■ Listed entries ■
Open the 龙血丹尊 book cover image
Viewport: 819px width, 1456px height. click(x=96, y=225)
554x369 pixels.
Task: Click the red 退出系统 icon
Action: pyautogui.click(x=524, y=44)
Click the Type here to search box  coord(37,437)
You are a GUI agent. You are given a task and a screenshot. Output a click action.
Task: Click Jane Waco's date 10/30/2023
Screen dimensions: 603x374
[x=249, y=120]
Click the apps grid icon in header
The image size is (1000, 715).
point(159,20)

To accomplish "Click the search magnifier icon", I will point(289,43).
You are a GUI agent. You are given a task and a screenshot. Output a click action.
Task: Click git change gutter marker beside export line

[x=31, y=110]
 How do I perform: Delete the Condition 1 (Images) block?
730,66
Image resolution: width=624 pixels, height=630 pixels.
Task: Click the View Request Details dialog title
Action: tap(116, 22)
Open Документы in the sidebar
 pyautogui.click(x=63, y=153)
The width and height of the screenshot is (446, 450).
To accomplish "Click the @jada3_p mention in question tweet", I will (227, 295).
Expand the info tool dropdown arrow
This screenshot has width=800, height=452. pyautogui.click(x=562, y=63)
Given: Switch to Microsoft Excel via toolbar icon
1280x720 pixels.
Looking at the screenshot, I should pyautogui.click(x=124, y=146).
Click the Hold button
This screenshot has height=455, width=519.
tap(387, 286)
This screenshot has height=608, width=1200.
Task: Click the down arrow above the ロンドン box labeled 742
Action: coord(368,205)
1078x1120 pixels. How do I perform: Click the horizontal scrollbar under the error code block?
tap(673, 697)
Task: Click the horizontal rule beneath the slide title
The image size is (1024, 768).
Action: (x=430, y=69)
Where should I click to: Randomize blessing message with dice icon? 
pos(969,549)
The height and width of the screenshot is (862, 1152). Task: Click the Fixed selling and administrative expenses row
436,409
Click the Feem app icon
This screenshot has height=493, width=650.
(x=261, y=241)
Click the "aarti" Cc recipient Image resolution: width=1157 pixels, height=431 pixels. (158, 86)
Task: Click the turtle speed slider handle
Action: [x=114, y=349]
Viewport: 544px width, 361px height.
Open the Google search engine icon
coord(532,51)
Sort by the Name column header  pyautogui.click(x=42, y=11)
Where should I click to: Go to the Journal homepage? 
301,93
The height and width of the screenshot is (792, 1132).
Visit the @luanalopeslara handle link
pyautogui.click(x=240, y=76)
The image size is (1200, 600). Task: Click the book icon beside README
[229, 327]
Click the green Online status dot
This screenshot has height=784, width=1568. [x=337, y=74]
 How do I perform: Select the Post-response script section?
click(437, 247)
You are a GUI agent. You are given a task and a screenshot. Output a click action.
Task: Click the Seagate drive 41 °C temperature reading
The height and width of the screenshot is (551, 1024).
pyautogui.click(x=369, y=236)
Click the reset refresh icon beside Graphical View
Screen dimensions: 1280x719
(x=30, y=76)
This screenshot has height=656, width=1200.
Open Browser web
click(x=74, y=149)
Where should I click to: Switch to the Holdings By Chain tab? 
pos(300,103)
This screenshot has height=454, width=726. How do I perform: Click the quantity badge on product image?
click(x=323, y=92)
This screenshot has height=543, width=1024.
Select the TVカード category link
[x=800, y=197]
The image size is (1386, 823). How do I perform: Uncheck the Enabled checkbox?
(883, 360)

■ Exercise description ■
Exactly as written, give the records again.

■ Written answer ■
Open the 龙血丹尊 book cover image
Viewport: 819px width, 1456px height. click(x=96, y=225)
554x369 pixels.
Task: Click the red 退出系统 icon
Action: pyautogui.click(x=524, y=44)
Click the Type here to search box  coord(37,437)
You are a GUI agent. You are given a task and a screenshot. Output a click action.
Task: Click Jane Waco's date 10/30/2023
Screen dimensions: 603x374
[x=249, y=120]
Click the apps grid icon in header
The image size is (1000, 715).
point(159,20)

To accomplish "Click the search magnifier icon", I will point(289,43).
You are a GUI agent. You are given a task and a screenshot. Output a click action.
Task: Click git change gutter marker beside export line

[x=31, y=110]
 How do I perform: Delete the Condition 1 (Images) block?
730,66
Image resolution: width=624 pixels, height=630 pixels.
Task: Click the View Request Details dialog title
Action: tap(116, 22)
Open Документы in the sidebar
 pyautogui.click(x=63, y=153)
The width and height of the screenshot is (446, 450).
To accomplish "Click the @jada3_p mention in question tweet", I will (227, 295).
Expand the info tool dropdown arrow
This screenshot has width=800, height=452. pyautogui.click(x=562, y=63)
Given: Switch to Microsoft Excel via toolbar icon
1280x720 pixels.
Looking at the screenshot, I should pyautogui.click(x=124, y=146).
Click the Hold button
This screenshot has height=455, width=519.
tap(387, 286)
This screenshot has height=608, width=1200.
Task: Click the down arrow above the ロンドン box labeled 742
Action: coord(368,205)
1078x1120 pixels. How do I perform: Click the horizontal scrollbar under the error code block?
tap(673, 697)
Task: Click the horizontal rule beneath the slide title
The image size is (1024, 768).
Action: (x=430, y=69)
Where should I click to: Randomize blessing message with dice icon? 
pos(969,549)
The height and width of the screenshot is (862, 1152). Task: Click the Fixed selling and administrative expenses row
436,409
Click the Feem app icon
This screenshot has height=493, width=650.
(x=261, y=241)
Click the "aarti" Cc recipient Image resolution: width=1157 pixels, height=431 pixels. (158, 86)
Task: Click the turtle speed slider handle
Action: [x=114, y=349]
Viewport: 544px width, 361px height.
Open the Google search engine icon
coord(532,51)
Sort by the Name column header  pyautogui.click(x=42, y=11)
Where should I click to: Go to the Journal homepage? 
301,93
The height and width of the screenshot is (792, 1132).
Visit the @luanalopeslara handle link
pyautogui.click(x=240, y=76)
The image size is (1200, 600). Task: Click the book icon beside README
[229, 327]
Click the green Online status dot
This screenshot has height=784, width=1568. [x=337, y=74]
 How do I perform: Select the Post-response script section?
click(437, 247)
You are a GUI agent. You are given a task and a screenshot. Output a click action.
Task: Click the Seagate drive 41 °C temperature reading
The height and width of the screenshot is (551, 1024).
pyautogui.click(x=369, y=236)
Click the reset refresh icon beside Graphical View
Screen dimensions: 1280x719
(x=30, y=76)
This screenshot has height=656, width=1200.
Open Browser web
click(x=74, y=149)
Where should I click to: Switch to the Holdings By Chain tab? 
pos(300,103)
This screenshot has height=454, width=726. How do I perform: Click the quantity badge on product image?
click(x=323, y=92)
This screenshot has height=543, width=1024.
Select the TVカード category link
[x=800, y=197]
The image size is (1386, 823). How do I perform: Uncheck the Enabled checkbox?
(883, 360)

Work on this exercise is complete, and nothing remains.